Presbyterian Coronavirus

Presbyterians in a Time of Lockdown

on April 8, 2020

Times of stress always show whether there is true vitality with an organization, and this is certainly true today with churches. The current national shutdown gives us an opportunity to show that the church is in fact a living community of people, not just a building where a meeting is conducted once a week. As my own pastor recently said to me “the church in fact exists to advance God’s cause in whatever sphere of society we live in. We exist to know God, love God, worship God, and commend the good news of Jesus Christ to the world.”

At my church, Presbyterian Church of the Atonement in Silver Spring, Maryland, almost all activities are continuing on a virtual basis, from the Sunday sermon to prayer groups and individual contact among members.

Action was taken immediately after the governor’s first order to restrict meetings to 250 people in the first part of March. From Sunday March 15 on, both in person worship services and all other in person group activities at church ceased.
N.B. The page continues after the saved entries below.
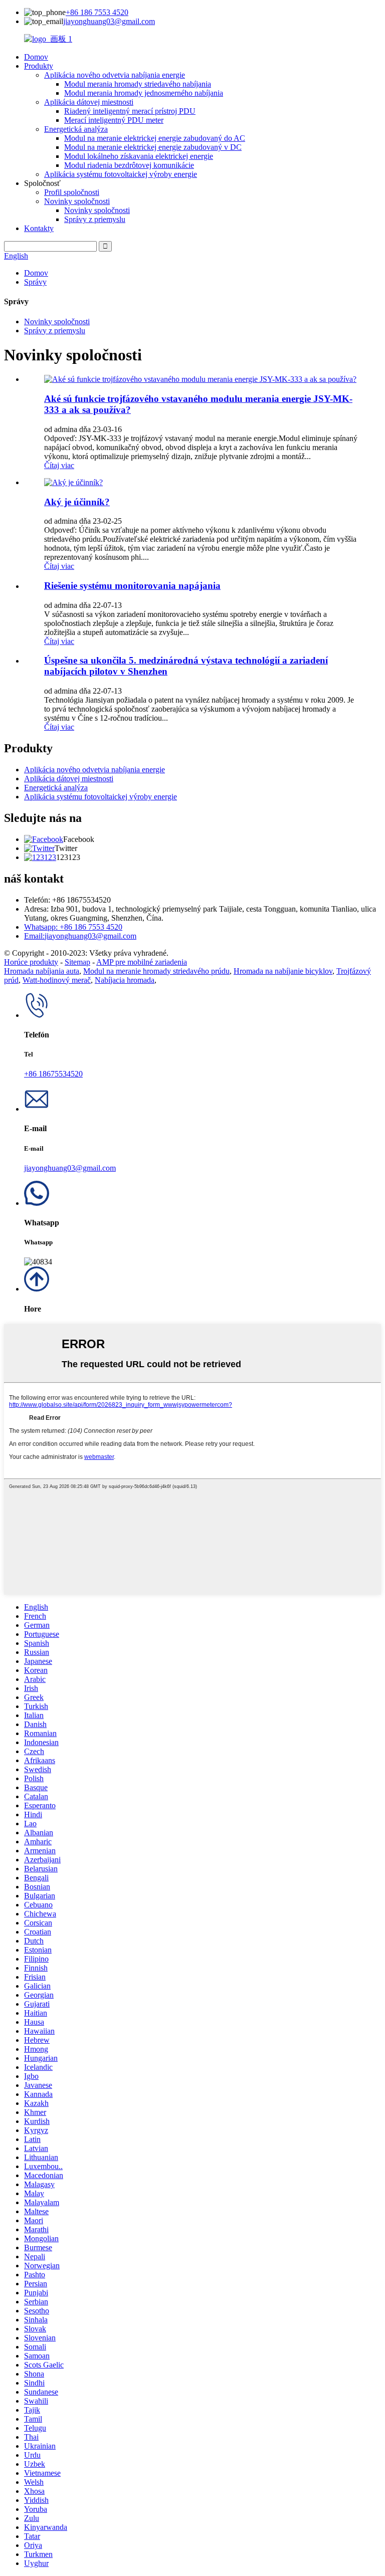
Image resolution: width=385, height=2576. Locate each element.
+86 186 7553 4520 (97, 12)
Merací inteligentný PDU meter (113, 120)
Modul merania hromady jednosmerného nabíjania (143, 93)
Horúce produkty (31, 962)
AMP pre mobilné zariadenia (141, 962)
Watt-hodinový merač (57, 980)
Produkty (38, 66)
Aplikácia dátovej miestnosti (88, 102)
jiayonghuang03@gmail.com (109, 21)
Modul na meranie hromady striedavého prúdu (156, 971)
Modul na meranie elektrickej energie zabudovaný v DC (153, 147)
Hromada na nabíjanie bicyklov (283, 971)
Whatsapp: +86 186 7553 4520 (73, 927)
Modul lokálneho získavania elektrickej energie (138, 156)
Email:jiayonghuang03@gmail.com (80, 936)
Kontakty (39, 228)
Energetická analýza (76, 129)
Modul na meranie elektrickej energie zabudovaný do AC (154, 138)
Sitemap (77, 962)
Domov (36, 57)
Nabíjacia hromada (124, 980)
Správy (35, 282)
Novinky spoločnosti (77, 201)
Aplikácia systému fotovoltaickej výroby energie (120, 174)
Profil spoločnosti (71, 192)
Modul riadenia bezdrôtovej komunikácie (129, 165)
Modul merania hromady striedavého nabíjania (137, 84)
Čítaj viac (59, 465)
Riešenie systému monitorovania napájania (132, 585)
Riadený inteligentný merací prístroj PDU (130, 111)
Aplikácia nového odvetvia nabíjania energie (114, 75)
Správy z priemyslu (94, 219)
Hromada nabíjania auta (41, 971)
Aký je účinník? (77, 502)
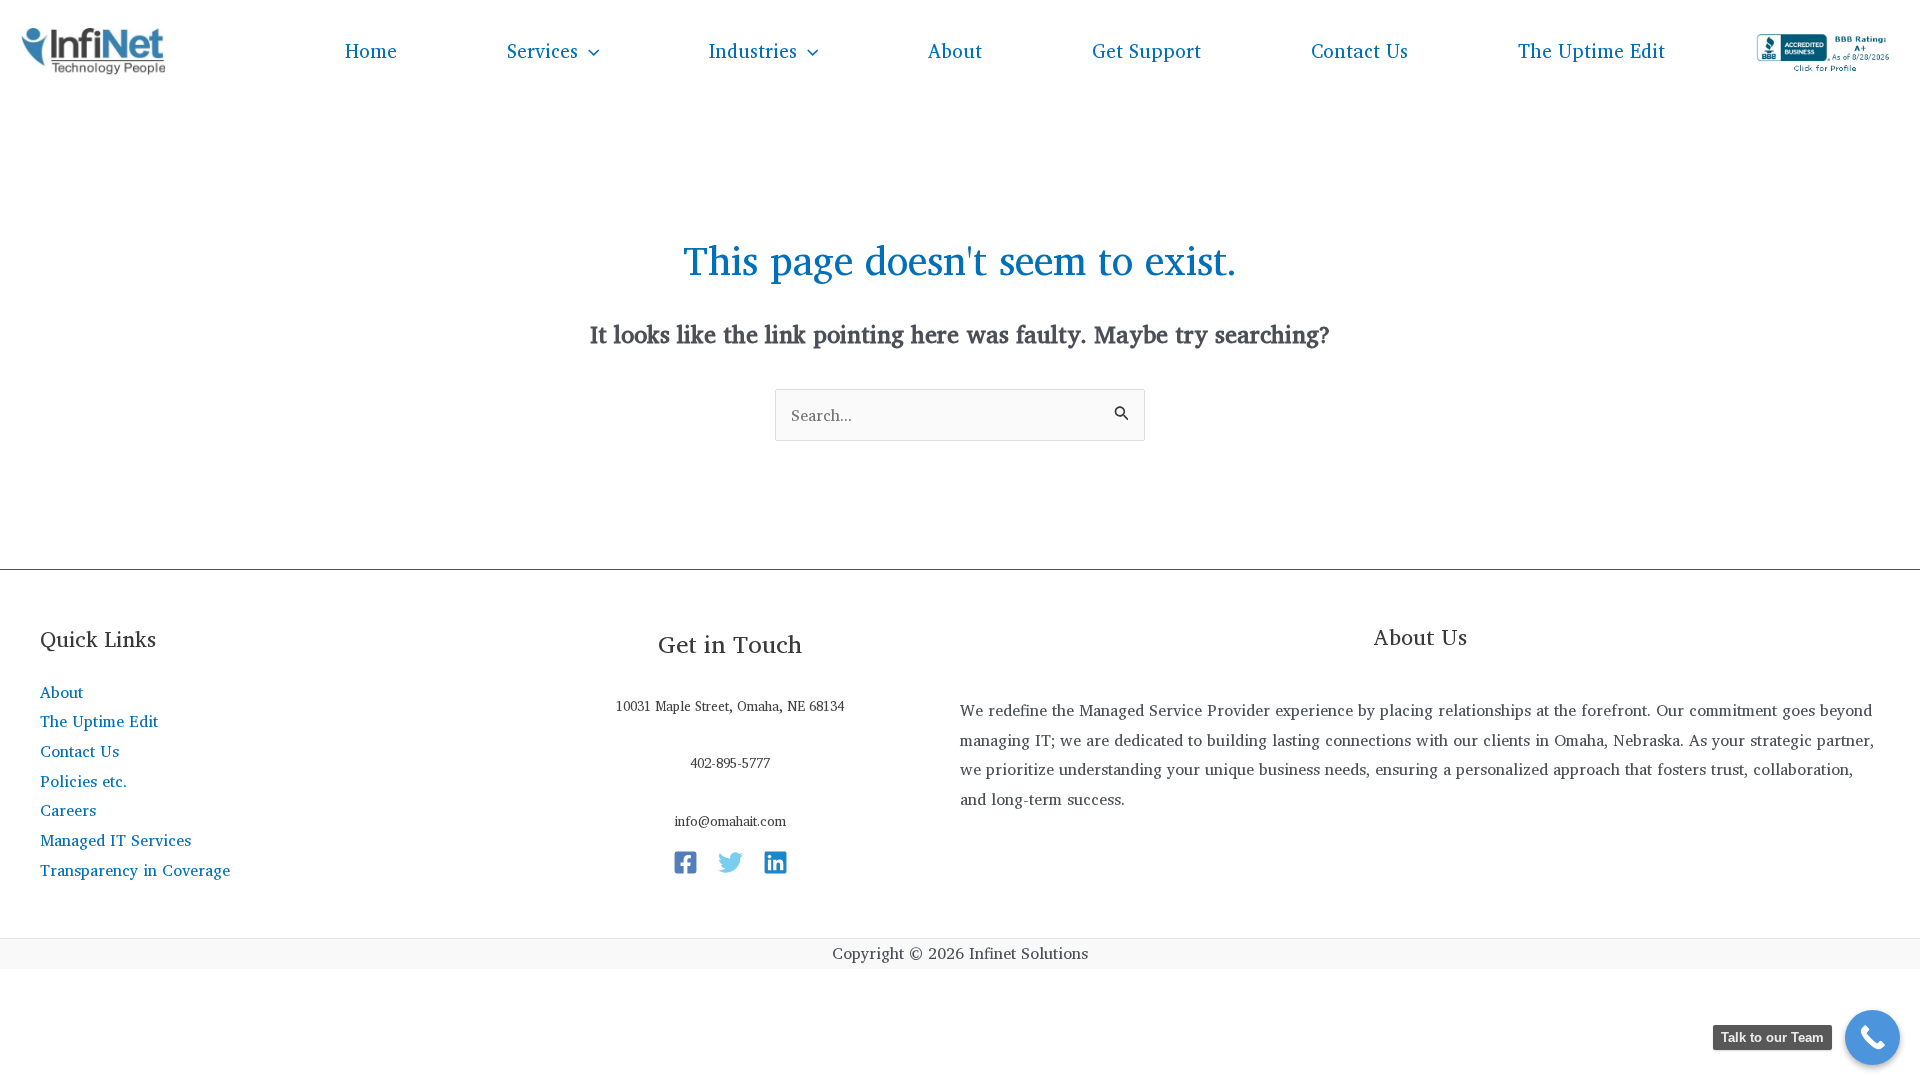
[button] (588, 51)
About (955, 51)
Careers (68, 810)
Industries (753, 51)
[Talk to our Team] (1872, 1037)
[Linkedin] (775, 862)
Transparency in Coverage (135, 870)
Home (371, 51)
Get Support (1146, 51)
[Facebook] (685, 862)
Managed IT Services (115, 840)
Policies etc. (83, 781)
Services (542, 51)
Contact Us (1359, 51)
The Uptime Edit (1591, 51)
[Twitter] (730, 862)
This does not give the opportunity to celebrate communion, but almost all other activities do occur virtually.

Since state regulations in Maryland, as is common in other states, now prohibits meetings of more than ten people, contact in our church family must be by livestream, video teleconferencing, e-mail, text, and telephone.

The basics of the Sunday worship service remain intact, now livestreamed and accessible via the same links for later viewing. There is a musical call to worship, followed by a hymn or worship song with which one can sing along at home. Then there is a prayer of confession of sin, assurance of pardon, children’s sermon, followed by the main sermon, pastoral prayer, a final hymn, and benediction.

The first way in which direct person to person contact is maintained by the body of Christ at our church is through elder contact. Once the Covid-19 crisis started, the congregation was divided among the elders, with each elder responsible for maintaining contact with a portion of the congregation. Each church member receives either an e-mail, telephone call, or some other electronic outreach over the course of the week. Additionally, individual members likewise have been contacting other church members. Voice contact is a very warm and personal way to overcome the “social distancing” mandated by state guidelines, and can lead to a heartening extended conversation. Those who live alone especially need to be contacted, as well as the several persons now out of work.

With the capacity for private electronic, video, and audio telecommunication greatly expanded in the last generation, most church activities have been able to continue on a virtual basis. Adult Sunday Schools at Atonement are topical and are not continuing, but children’s Sunday School does continue on a virtual basis. Also continuing is the Compass, or new members’ class.

Youth activities include the Sunday night hang time, which continues on a virtual basis, while electronic devotionals are supplied to the church’s youth by the Director of Youth Ministries.

Similarly, the church’s Care Coordinator communicates weekly with the elderly and infirm, making telephone contact or in-person visits where necessary or desirable, and doing grocery shopping where people cannot shop at the grocery store.

The church’s small groups, sometimes called life groups, now hold video teleconference meetings to study the Bible text of the previous Sunday’s sermon, to study the sermon itself, and have group prayer. Similarly, the church’s staff meet once a week via video connection, as does (monthly) the church session (board of elders) and diaconate (board of deacons).

Two other weekly items are continuing via e-mail. There is first the Atonement Life supplement to the church bulletin, which includes pastoral messages, missionary prayer requests, news regarding the congregation, and any upcoming items on the church schedule (which now must be virtual activities). Secondly, periodic prayer requests from the church office, which have always been sent via e-mail, still continue.

Holy Week services have not been eliminated this year but will be streamed. Thus includes a Maundy Thursday service on April 9, and a Good Friday service on April 10. The church is also participating in the denomination’s prayer and fasting in connection with the coronavirus epidemic, which will be held on Good Friday. This is a day of prayer and fasting our denomination will hold with several other denominations. But every day the current crisis continues, as surely is the case with other churches, we pray intently for an end to the coronavirus pandemic, for those suffering that they will recover, for those in economic distress, both for individuals and businesses, that they would be rescued from disaster, and that the nation and the world might soon return to normal life.

  1. Comment by Donald on April 12, 2020 at 5:45 am

    Our little rural congregation in Virginia will be holding a drive-in worship this morning. I continue to give thanks that years ago my parents made me take accordion lessons. This enables me to provide outdoor music for not only our congregation but also for our subdivision and various places where gatherings take place.

    Telephone contact and weekly pastoral letters with the sermons that I continue to write mirror what Christians in other places, who are literally under the gun for worshiping together, have done for generations.